Während die Jugendliche Kuchen servierte, war ihr Kollege Mario Buck hinter der Theke an der Kaffeemaschine zugange. Der 24-Jährige ist gelernter Beikoch, war aber zuletzt arbeitslos. Über den Integrationsfachdienst (ifd) in Würzburg kam er an die Stelle im Café. Viel hat er bisher schon ausprobiert, erzählt er: „Ich habe als Pizzabäcker oder auch in einer Spülküche gearbeitet.“ Nie hielt er es lange aus. Entweder war der Stress zu groß. Oder die Arbeit zu monoton. Oder Mario kam nicht mit den Chefs aus: „Der letzte wollte dauernd, dass ich noch mehr Gas gebe.“ Da ging er.
Im Lindleinscafé, wo Mario Buck seit dem 1. September angestellt ist, fühlt er sich wohl. Vor allem kommt er mit seiner Chefin, Caféleiterin Christa Kratz, gut aus. Hier im Café endlich einen Platz gefunden zu haben, wo er längerfristig arbeiten kann, das würde sich Mario Buck sehr wünschen.

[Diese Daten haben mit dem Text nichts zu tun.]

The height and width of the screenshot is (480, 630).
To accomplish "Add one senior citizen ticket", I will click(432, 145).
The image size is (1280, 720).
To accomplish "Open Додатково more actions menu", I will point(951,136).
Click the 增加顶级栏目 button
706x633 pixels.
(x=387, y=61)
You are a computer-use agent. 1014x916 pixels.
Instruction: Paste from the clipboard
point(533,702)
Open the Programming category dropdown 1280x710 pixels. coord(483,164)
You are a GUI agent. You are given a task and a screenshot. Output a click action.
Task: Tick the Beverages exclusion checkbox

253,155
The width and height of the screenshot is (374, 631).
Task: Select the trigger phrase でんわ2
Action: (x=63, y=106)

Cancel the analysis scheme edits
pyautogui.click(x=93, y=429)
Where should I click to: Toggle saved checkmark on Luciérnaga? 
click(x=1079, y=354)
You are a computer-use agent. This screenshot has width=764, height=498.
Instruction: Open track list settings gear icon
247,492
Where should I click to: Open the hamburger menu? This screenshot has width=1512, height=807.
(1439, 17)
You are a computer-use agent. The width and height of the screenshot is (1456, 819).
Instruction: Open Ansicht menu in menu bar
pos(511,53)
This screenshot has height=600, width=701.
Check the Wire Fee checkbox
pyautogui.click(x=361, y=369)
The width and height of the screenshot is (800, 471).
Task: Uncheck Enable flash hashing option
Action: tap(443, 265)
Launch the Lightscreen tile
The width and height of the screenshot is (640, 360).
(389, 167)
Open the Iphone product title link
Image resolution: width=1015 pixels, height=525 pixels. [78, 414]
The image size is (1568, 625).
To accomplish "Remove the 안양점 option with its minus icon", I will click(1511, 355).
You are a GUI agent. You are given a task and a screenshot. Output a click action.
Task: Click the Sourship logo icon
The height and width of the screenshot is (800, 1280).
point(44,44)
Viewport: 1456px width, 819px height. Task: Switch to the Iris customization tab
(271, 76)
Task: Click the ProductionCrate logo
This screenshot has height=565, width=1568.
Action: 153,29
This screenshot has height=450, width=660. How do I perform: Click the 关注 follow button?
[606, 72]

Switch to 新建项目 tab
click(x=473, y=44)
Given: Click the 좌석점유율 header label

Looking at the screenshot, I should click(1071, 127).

Für Einrichtungsleiter Jürgen Görgner soll das Lindleinscafé eine Art Herzstück des Hans-Sponsel-Hauses bilden. Geplant sei, die Funktionen der neuen Einrichtung nach und nach zu erweitern. Schon jetzt gibt es ein kleines Regal mit Artikeln, die Heimbewohner von Zeit zu Zeit benötigen. Shampoo zum Beispiel. In Kürze soll es möglich sein, im Café auch Einkaufszettel abzugeben. Besorgt werden die Sachen dann über das tegut-Lädchen in Leinach. Auch dort hat die AWO inklusive Arbeitsplätze eingerichtet.
An jedem Donnerstagnachmittag wird es außerdem künftig Klaviermusik geben. Schließlich ist daran gedacht, das Essensangebot sukzessive zu erweitern, so Carmen Steffan: „Wir wollen in Zukunft nicht nur Kuchen, sondern auch keine Snacks anbieten.“ Neben Kaffee soll außerdem Wein und Bier kredenzt werden. Für einen gemütlichen Dämmerschoppen im Café oder, solange es noch warm ist, auf der großzügigen Terrasse des Heims.